** TASK TO CARRY OUT **
In the ICU-Sepsis summary below, which dataset is the tabular MDP built from?

ICU-Sepsis: A Benchmark MDP Built from Real Medical Data
Kartik Choudhary, Dhawal Gupta, Philip S. Thomas
TL;DR
ICU-Sepsis addresses the need for a standardized, real-data–derived benchmark to evaluate reinforcement learning methods for sepsis management in the ICU. It builds a tabular MDP from the MIMIC-III dataset with $| S|=716$ states and $| A^+|=25$ actions, a discount factor $ abla=1$, and a final-survival reward $R=+1$, enabling reproducible benchmarking through downloadable CSV dynamics and Gym-compatible code. The work demonstrates the approach by comparing multiple RL algorithms (e.g., Sarsa, Q-Learning, DQN, SAC, PPO) and shows that convergence requires hundreds of thousands of episodes, with some methods nearing near-optimal performance while others lag, highlighting both the potential and the challenges of RL in realistic healthcare benchmarks. By providing a lightweight, privacy-preserving, and broadly compatible environment, ICU-Sepsis offers researchers a practical tool for comparing RL algorithms on an important, real-world problem, while explicitly avoiding clinical prescriptions or guidance for patient care.

** PROVIDED INFORMATION **

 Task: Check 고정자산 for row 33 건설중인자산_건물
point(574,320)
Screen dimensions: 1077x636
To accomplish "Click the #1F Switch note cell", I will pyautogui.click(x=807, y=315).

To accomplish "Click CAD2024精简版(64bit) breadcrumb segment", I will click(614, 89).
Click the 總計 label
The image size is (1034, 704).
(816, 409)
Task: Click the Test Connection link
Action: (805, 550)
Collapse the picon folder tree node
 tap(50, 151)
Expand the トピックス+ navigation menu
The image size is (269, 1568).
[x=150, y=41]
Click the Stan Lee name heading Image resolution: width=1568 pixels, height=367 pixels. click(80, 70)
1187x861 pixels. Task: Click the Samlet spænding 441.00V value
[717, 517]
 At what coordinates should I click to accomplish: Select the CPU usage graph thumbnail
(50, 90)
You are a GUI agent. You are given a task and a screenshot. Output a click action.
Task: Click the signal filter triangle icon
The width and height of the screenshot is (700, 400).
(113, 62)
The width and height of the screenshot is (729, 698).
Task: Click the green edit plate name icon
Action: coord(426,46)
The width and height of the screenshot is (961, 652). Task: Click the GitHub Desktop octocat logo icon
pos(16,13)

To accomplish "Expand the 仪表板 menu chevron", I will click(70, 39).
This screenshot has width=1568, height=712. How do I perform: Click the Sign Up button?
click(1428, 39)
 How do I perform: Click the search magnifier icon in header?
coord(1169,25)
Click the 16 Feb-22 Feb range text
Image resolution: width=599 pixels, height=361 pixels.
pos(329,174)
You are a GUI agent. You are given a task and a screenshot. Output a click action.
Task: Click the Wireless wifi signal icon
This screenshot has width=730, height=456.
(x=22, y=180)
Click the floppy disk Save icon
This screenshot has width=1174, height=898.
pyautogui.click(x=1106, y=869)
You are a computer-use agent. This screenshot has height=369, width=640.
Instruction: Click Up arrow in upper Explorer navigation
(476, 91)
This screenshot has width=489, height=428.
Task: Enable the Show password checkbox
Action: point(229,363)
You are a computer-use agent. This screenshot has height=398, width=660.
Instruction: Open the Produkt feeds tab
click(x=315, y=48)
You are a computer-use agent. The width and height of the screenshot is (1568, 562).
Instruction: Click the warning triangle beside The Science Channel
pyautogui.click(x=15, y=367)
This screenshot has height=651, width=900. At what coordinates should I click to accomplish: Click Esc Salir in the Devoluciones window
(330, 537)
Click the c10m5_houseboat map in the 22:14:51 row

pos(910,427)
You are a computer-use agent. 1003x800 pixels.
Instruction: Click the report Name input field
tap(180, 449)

** THE ANSWER **
The MIMIC-III dataset.